The role of replication initiation control in promoting survival of replication fork damage

Summary Dam methylase mutants were recovered in a screen for mutants sensitive to UV irradiation or mild inhibition of replication elongation. Dam's role in tolerance of DNA damage is to provide binding sites for SeqA, because seqA mutants showed similar sensitivity that was genetically epistatic to dam . The sensitivity of seqA mutants to UV irradiation and to the replication inhibitors hydroxyurea (HU) and azidothymidine (AZT) was suppressed by alleles of dnaA that reduce the efficiency of replication initiation.

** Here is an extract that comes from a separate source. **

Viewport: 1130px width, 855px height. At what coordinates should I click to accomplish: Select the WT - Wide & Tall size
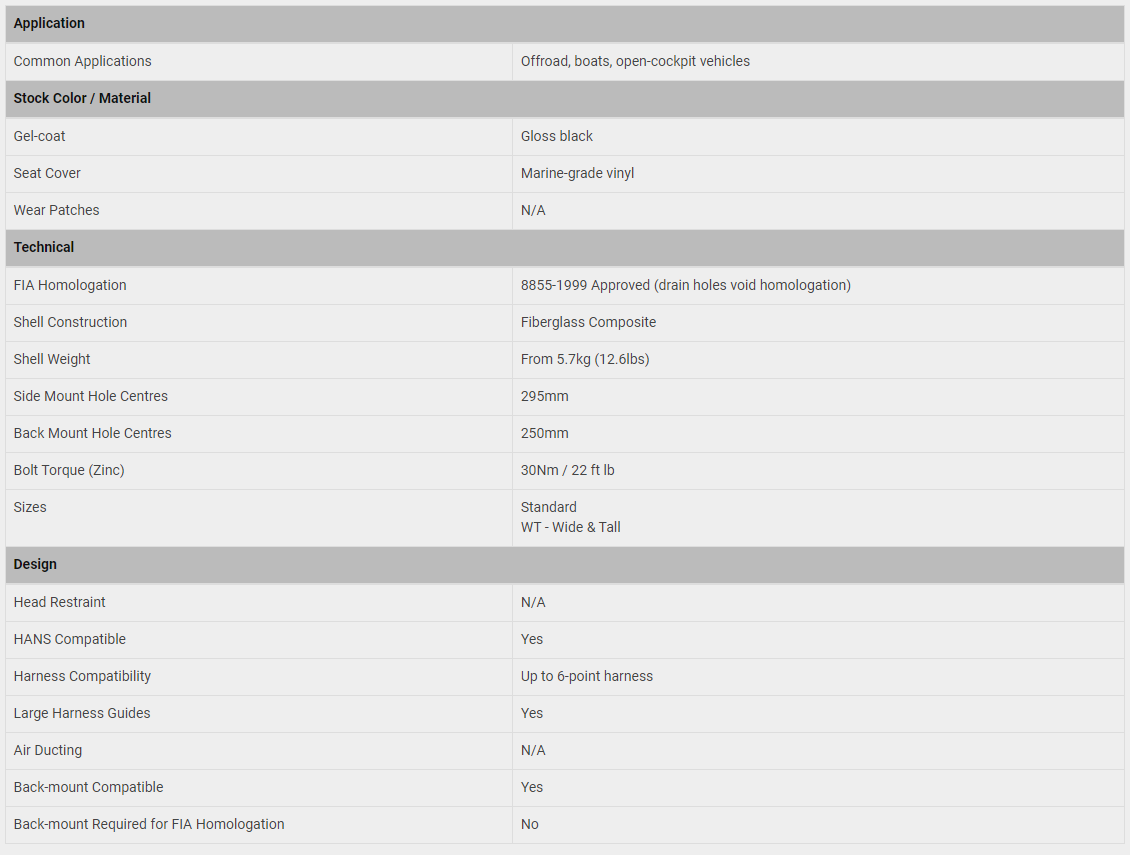coord(570,528)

These results suggest that for survival of replication fork damage, SeqA's repression of replication initiation is more important than its effects on nucleoid organization. Convergence of forks upon DNA damage is a likely explanation for seqA mutant sensitivity, because its poor survival of UV was suppressed by reducing secondary initiation through minimal medium growth. Surprisingly, growth in minimal medium reduced the ability of seqA + strains to form colonies in the presence of low levels of AZT. Double dnaA seqA mutants exhibited plating efficiencies much superior to wild‐type strains during chronic low‐level AZT exposure in minimal medium. This suggests that mild inhibition of replication fork progression may actively restrain initiation such that seqA + strains fail to recover initiation capacity after sustained conditions of replication arrest.